Byrd in particular has been a fixture in Legislative Hall for more than 30 years, when he showed up as a member of the Watergate Class of 1974 and shared an office with another newly-elected Democratic representative named Ruth Ann Minner. To this day, he remains a confidant of the governor.

Byrd has the ear of most lawmakers and is a master of the deal. He also is an unofficial chief of the lobbyists, often traffic-copping legislation and enforcing the unwritten standard that whatever the lobbyists do, they are Delawareans who have to live here, too. 

Byrd is famous for his Election Eve parties for political operatives and lobbyists, the centerpiece of which is a pool for picking the winners of the Delaware races. There is a gathering scheduled a week from Monday.

For Byrd, it will be mostly business as usual when the new session of the Delaware General Assembly convenes in January. He will be joined by Cynthia L. DiPinto and Kim Gomes, associates from Wood Byrd.

"I don't think you'll notice any difference in Dover. I'll still be there. I literally think I have missed less than 10 days in 30 years," Byrd said.

If there is a difference, it will be that Wolf Block Public Strategies Delaware will be linked with similar entities the law firm has in other states -- a reflection of the growing need for clients to have a presence representing them in Washington and state capitals.

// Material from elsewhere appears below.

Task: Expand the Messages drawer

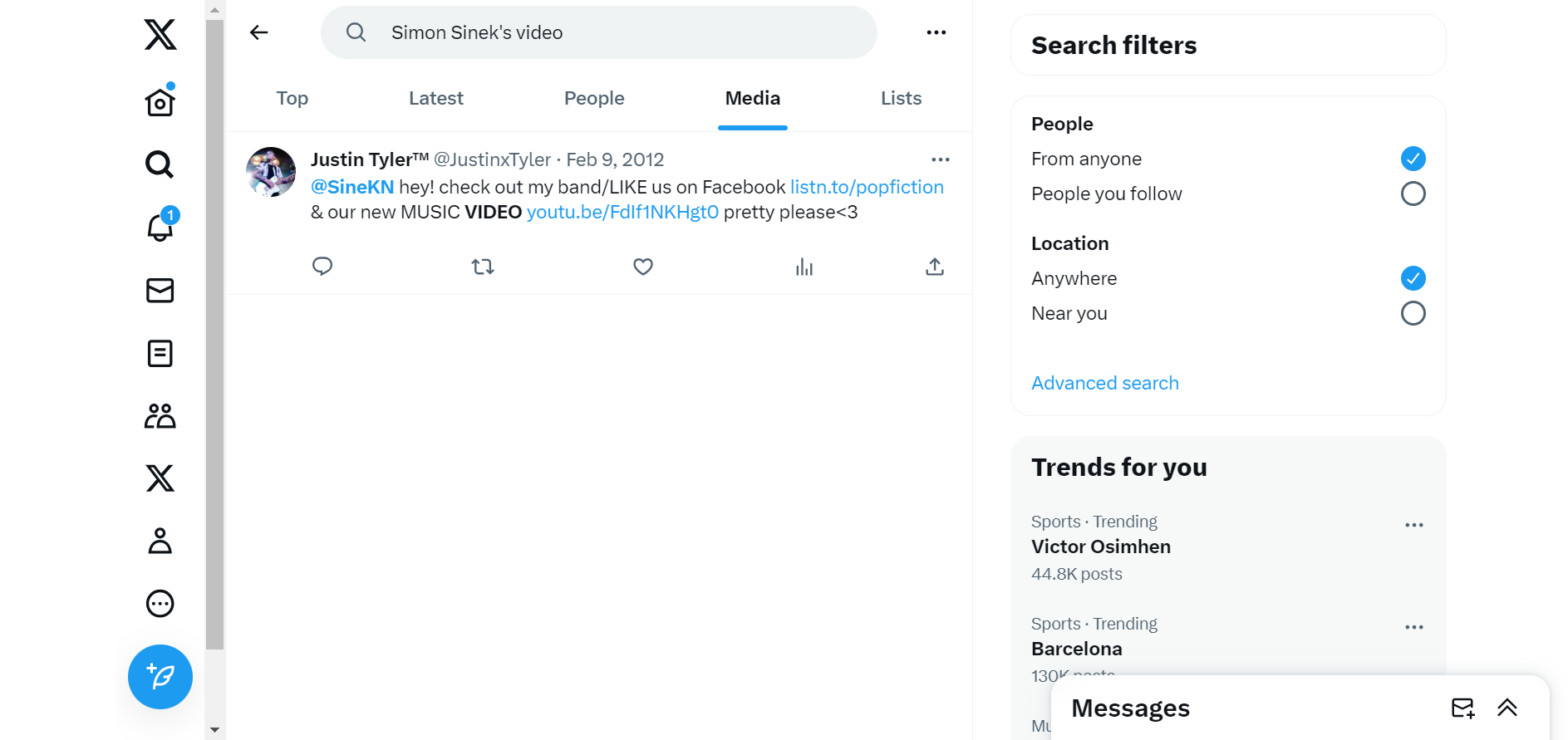Action: pos(1508,708)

"Wolf Block is looking to be the premier operation regionally. They see a strong lobbying presence in each state as meshing," said David S. Swayze, a lawyer and lobbyist with the law firm of Parkowski Guerke & Swayze. He said Wolf Block appears to be doing it right -- by latching onto local talent in a state with a strong preference for homegrown.

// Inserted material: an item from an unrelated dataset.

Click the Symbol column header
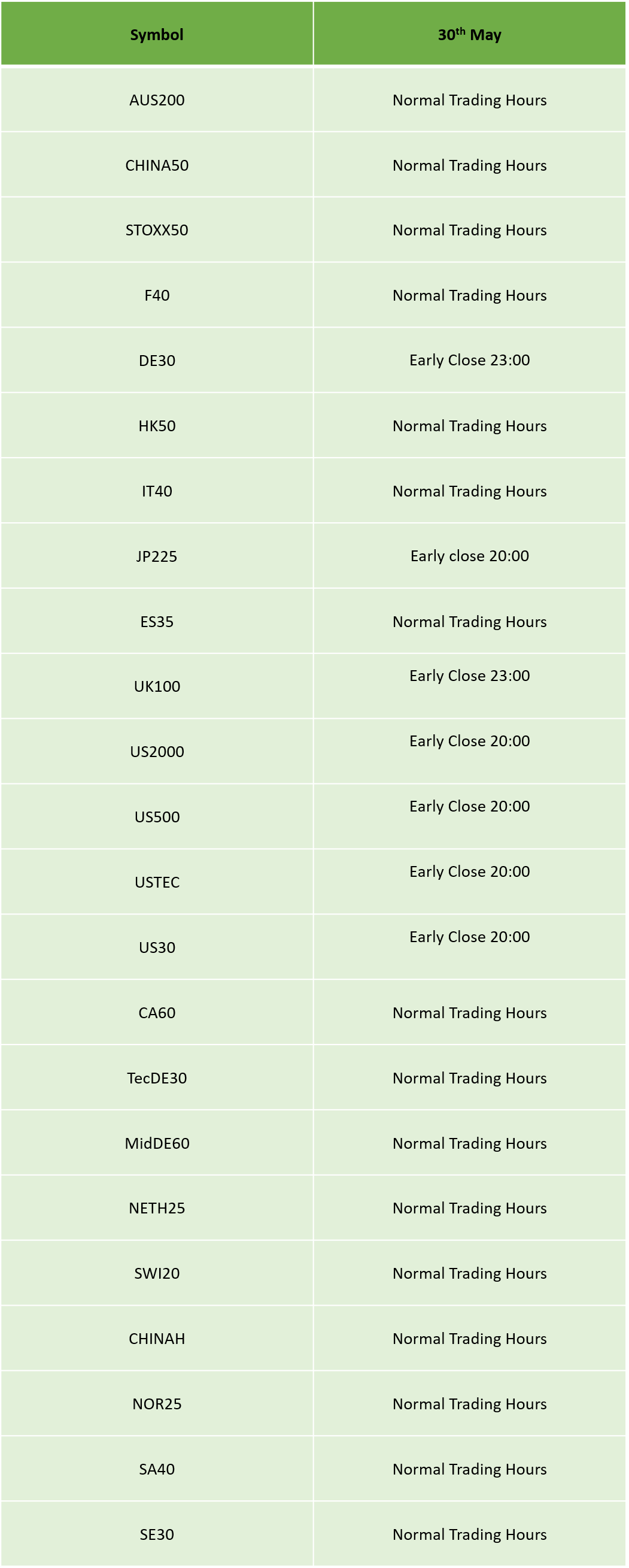The height and width of the screenshot is (1568, 629). (x=157, y=34)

Byrd will be relocating from the Wood Byrd office at 12th and Orange streets in Wilmington to the Wolf Block office in the Wilmington Trust Building at 10th and Market streets, where there already are seven lawyers -- including a delighted Thomas P. McGonigle, once the legal counsel to Gov. Thomas R. Carper, now the Democratic U.S. senator.

"It really makes perfect sense for the firm. Bob allows us to expand our government relations practice in Delaware. It complements our law practice, as well," McGonigle said.

One reason law firms want to work with lobbyists -- cost effectiveness. There is a lot of wasted time in Dover, and it makes more sense for lobbyists on retainer to be standing around than for lawyers with billable hours.

"There are some days that you only need to be there 10 minutes, but if you don't put in the 10 or 12 hours, you're not there for the right 10 minutes," Byrd said.

Byrd, who will be the president and CEO of the new operation, is expected to retain his autonomy. "For Bob, it's the best of worlds -- law firm resources but the law firm headquarters doesn't tell you how to operate," McGonigle said.

Not that anybody ever could tell Byrd what to do. The letterhead at his new firm may read Wolf Block, but it is bound to resemble what there used to be. Wolf Byrd, anyone?